Majorana Neutrinos, Exceptional Jordan Algebra, and Mass Ratios for Charged Fermions

TL;DR

This paper argues that neutrinos are Majorana fermions based on division algebra models, deriving fermion mass ratios that align with observations only if neutrinos are Majorana, and explores unification with gravity in higher-dimensional space-time.

Contribution

It introduces a division algebra framework to derive charged fermion mass ratios and provides theoretical evidence favoring Majorana neutrinos over Dirac neutrinos.

Findings

Mass ratios match observed values assuming Majorana neutrinos.

Disagreement of ratios with Dirac neutrinos supports Majorana hypothesis.

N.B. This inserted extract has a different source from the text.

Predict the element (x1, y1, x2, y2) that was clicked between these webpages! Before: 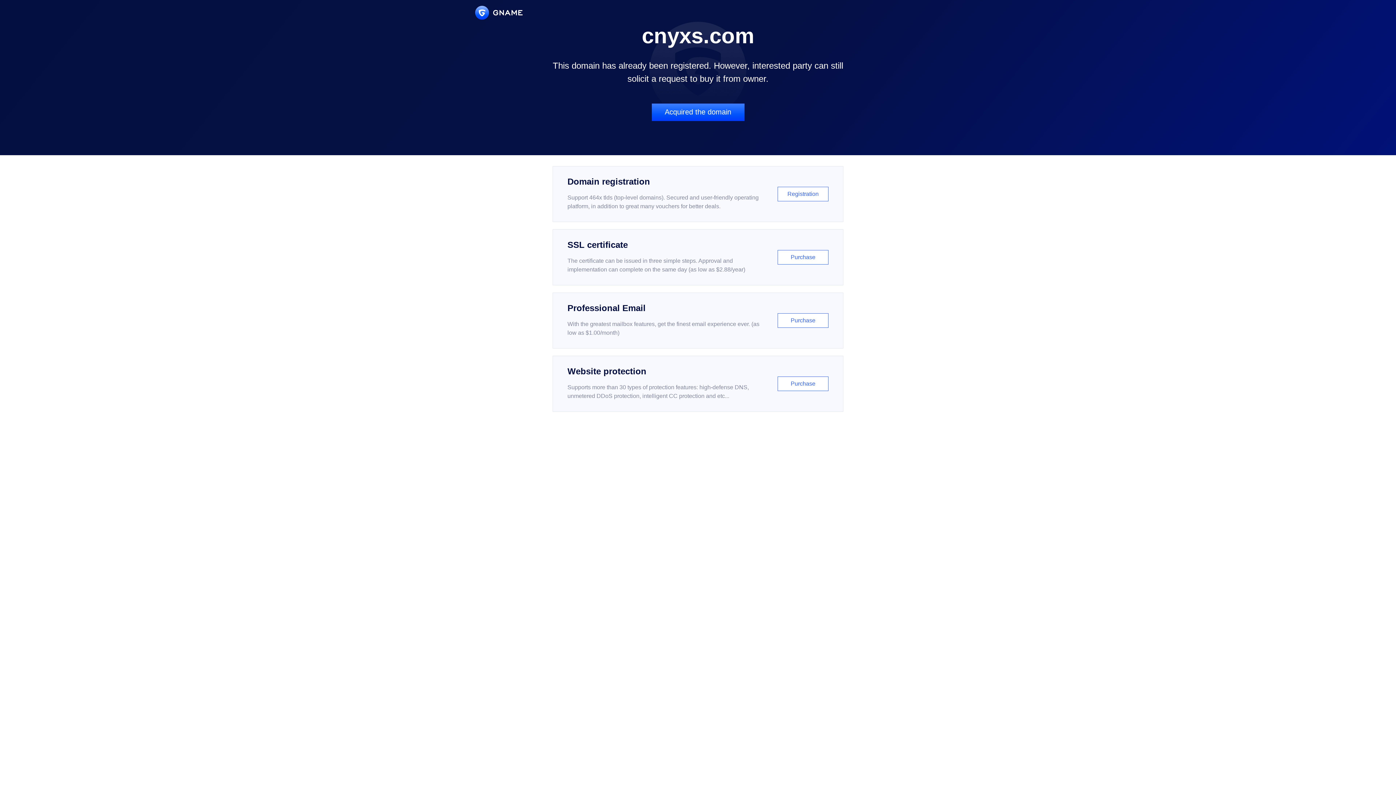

Potential unification of standard model with gravity in 8D octonionic space.

Abstract

We provide theoretical evidence that the neutrino is a Majorana fermion. This evidence comes from assuming that the standard model and beyond-standard-model physics can be described through division algebras, coupled to a quantum dynamics. We use the division algebras scheme to derive mass ratios for the standard model charged fermions of three generations. The predicted ratios agree well with the observed values if the neutrino is assumed to be Majorana. However, the theoretically calculated ratios completely disagree with known values if the neutrino is taken to be a Dirac particle. Towards the end of the article we discuss prospects for unification of the standard model with gravitation if the assumed symmetry group of the theory is $E_6$, and if it is assumed that space-time is an 8D octonionic space-time, with 4D Minkowski space-time being an emergent approximation. Remarkably, we find evidence that the precursor of classical gravitation, described by the symmetry $SU(3)_{grav} \times SU(2)_R \times U(1)_{grav}$ is the right-handed counterpart of the standard model $SU(3)_{color} \times SU(2)_L \times U(1)_Y$.